── THE INPUT

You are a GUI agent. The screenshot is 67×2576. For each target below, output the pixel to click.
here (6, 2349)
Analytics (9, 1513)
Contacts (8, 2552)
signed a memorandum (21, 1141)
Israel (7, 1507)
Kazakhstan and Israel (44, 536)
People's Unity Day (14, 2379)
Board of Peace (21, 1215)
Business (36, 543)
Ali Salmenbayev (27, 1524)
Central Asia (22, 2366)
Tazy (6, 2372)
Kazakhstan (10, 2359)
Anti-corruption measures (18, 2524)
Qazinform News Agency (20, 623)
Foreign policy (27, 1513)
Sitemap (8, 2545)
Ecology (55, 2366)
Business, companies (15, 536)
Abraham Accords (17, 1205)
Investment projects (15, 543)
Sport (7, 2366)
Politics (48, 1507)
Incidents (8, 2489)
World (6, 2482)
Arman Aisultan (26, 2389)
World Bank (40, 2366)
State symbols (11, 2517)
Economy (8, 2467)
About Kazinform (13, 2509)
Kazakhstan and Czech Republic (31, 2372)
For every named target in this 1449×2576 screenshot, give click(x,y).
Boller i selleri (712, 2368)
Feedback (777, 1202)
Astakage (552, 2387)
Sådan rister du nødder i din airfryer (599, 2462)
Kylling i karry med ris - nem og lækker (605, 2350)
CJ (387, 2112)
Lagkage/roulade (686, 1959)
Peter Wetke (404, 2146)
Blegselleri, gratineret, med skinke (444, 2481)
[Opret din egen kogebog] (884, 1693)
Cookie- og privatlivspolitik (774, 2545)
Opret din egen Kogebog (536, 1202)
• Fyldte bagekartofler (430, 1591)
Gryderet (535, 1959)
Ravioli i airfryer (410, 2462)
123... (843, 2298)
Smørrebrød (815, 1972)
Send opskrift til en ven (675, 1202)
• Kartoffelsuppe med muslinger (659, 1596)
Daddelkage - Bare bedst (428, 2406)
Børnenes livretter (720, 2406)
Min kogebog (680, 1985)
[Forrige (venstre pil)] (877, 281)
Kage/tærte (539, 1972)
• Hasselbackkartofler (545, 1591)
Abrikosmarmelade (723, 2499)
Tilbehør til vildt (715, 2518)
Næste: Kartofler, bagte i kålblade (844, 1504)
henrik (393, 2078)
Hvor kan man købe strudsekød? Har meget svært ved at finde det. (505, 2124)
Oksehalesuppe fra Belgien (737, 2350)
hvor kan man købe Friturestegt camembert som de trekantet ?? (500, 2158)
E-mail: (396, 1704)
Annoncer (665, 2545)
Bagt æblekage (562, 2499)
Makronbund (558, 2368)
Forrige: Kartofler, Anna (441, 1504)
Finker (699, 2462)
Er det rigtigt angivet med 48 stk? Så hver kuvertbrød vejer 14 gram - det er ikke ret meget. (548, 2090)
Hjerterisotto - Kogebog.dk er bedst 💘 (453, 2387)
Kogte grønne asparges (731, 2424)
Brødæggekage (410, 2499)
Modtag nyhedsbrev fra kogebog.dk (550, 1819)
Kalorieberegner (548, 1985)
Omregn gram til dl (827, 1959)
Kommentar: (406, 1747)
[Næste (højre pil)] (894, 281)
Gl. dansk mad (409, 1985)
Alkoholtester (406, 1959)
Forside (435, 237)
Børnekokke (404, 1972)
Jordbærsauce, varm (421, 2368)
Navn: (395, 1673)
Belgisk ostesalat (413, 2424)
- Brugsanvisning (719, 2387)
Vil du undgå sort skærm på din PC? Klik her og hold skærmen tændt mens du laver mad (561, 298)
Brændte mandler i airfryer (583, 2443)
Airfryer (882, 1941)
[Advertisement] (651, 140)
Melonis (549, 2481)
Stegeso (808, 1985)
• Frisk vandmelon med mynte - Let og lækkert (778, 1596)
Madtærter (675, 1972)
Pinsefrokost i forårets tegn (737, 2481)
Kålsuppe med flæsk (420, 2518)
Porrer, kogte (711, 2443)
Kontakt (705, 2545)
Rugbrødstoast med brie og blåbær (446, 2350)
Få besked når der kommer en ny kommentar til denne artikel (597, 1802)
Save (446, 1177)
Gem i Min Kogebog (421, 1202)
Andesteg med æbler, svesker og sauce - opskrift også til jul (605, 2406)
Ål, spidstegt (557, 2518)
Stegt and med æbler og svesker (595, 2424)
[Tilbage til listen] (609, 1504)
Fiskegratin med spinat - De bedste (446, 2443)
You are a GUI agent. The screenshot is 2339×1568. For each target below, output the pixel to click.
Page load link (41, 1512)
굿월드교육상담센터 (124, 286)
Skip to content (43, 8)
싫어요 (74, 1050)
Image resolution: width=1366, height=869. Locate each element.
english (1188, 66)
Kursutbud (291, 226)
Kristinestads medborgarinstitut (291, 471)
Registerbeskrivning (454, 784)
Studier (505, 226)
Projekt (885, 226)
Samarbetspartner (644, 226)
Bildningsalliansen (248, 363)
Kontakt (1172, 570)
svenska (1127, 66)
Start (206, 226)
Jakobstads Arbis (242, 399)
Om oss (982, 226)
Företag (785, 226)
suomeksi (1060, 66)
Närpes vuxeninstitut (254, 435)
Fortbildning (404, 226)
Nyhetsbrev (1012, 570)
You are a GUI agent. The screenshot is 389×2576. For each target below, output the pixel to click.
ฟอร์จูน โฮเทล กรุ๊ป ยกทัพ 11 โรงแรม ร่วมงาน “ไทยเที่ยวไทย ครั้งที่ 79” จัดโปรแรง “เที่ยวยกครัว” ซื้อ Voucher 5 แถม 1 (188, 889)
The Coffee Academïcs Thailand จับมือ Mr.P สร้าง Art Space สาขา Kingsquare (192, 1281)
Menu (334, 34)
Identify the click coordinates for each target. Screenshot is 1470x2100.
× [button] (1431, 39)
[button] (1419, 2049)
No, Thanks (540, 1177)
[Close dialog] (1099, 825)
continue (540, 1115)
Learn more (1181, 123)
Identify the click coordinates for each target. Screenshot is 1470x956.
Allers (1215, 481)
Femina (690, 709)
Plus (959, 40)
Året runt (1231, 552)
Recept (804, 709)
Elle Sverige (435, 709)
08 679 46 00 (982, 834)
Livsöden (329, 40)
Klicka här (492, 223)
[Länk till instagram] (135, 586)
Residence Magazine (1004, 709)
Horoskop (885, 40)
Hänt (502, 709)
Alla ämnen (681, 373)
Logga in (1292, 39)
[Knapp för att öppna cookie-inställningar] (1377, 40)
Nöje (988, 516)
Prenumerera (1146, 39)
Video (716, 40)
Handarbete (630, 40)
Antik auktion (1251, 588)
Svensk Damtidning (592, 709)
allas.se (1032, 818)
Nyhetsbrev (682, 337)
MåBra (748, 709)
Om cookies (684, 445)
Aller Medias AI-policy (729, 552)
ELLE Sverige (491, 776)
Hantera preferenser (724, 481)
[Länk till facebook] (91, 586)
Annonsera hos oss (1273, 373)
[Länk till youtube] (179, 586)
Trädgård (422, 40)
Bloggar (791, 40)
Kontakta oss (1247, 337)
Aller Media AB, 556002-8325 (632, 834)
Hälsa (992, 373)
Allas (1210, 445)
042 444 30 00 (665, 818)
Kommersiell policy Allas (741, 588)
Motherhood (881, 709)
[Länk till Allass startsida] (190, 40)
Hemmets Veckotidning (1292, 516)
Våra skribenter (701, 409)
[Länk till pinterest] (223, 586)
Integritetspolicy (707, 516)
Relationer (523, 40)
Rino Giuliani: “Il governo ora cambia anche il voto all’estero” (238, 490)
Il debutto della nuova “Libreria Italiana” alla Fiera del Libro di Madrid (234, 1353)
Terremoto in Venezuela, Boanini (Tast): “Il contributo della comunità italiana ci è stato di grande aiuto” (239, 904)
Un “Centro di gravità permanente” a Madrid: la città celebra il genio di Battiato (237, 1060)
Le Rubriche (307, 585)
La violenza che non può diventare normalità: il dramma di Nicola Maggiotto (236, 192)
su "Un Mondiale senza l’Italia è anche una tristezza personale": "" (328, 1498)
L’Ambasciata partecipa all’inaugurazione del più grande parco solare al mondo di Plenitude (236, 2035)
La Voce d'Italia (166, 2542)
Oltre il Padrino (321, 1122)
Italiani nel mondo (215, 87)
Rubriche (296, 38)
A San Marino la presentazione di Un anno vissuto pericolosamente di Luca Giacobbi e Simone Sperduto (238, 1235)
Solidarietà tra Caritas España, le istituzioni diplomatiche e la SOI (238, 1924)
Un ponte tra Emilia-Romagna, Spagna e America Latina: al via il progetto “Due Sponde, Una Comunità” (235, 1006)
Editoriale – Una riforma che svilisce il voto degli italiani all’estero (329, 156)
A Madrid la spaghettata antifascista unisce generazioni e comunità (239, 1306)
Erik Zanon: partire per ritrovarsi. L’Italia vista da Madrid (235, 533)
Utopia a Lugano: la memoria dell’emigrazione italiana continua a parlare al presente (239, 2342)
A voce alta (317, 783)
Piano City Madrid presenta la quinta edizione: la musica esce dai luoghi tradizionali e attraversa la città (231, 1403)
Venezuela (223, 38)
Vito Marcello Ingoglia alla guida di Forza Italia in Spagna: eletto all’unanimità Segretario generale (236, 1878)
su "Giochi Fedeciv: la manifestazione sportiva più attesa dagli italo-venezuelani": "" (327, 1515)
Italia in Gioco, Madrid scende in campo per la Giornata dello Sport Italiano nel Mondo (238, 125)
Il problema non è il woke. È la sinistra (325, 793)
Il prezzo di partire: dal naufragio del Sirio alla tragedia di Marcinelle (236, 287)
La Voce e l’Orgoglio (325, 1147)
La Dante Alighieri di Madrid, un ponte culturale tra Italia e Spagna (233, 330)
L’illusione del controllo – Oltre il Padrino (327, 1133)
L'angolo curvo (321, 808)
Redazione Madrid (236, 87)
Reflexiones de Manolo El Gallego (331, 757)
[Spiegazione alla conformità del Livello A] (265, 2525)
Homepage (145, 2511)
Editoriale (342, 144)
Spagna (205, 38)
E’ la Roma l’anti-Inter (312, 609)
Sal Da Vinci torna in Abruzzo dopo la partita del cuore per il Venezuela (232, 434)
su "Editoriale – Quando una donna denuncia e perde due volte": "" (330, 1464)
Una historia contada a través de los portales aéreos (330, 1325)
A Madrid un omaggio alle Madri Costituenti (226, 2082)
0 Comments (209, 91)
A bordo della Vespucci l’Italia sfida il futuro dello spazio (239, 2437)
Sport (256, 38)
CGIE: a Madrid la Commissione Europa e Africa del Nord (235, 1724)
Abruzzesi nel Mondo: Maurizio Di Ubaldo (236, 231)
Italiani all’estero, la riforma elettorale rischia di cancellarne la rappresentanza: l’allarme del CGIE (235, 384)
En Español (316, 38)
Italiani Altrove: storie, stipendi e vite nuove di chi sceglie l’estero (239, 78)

────

HOW TO COMPLETE THIS TASK: Using the listing above, return word for word each line from the one that has "State symbols (11, 2517)" through the one that has "Oksehalesuppe fra Belgien (737, 2350)", and no line outside that range.

FINISHED TASK:
State symbols (11, 2517)
Economy (8, 2467)
About Kazinform (13, 2509)
Kazakhstan and Czech Republic (31, 2372)
For every named target in this 1449×2576 screenshot, give click(x,y).
Boller i selleri (712, 2368)
Feedback (777, 1202)
Astakage (552, 2387)
Sådan rister du nødder i din airfryer (599, 2462)
Kylling i karry med ris - nem og lækker (605, 2350)
CJ (387, 2112)
Lagkage/roulade (686, 1959)
Peter Wetke (404, 2146)
Blegselleri, gratineret, med skinke (444, 2481)
[Opret din egen kogebog] (884, 1693)
Cookie- og privatlivspolitik (774, 2545)
Opret din egen Kogebog (536, 1202)
• Fyldte bagekartofler (430, 1591)
Gryderet (535, 1959)
Ravioli i airfryer (410, 2462)
123... (843, 2298)
Smørrebrød (815, 1972)
Send opskrift til en ven (675, 1202)
• Kartoffelsuppe med muslinger (659, 1596)
Daddelkage - Bare bedst (428, 2406)
Børnenes livretter (720, 2406)
Min kogebog (680, 1985)
[Forrige (venstre pil)] (877, 281)
Kage/tærte (539, 1972)
• Hasselbackkartofler (545, 1591)
Abrikosmarmelade (723, 2499)
Tilbehør til vildt (715, 2518)
Næste: Kartofler, bagte i kålblade (844, 1504)
henrik (393, 2078)
Hvor kan man købe strudsekød? Har meget svært ved at finde det. (505, 2124)
Oksehalesuppe fra Belgien (737, 2350)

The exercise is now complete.